# [What you have to do]
In the records below, find the line containing "You are a GUI" and retype it and every line after it exactly, adding nothing.

# [Data to use]
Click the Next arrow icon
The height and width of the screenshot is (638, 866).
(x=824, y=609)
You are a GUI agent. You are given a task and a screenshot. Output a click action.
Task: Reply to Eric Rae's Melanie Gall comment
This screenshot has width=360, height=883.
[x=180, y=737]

# [Finished task]
You are a GUI agent. You are given a task and a screenshot. Output a click action.
Task: Reply to Eric Rae's Melanie Gall comment
This screenshot has width=360, height=883.
[x=180, y=737]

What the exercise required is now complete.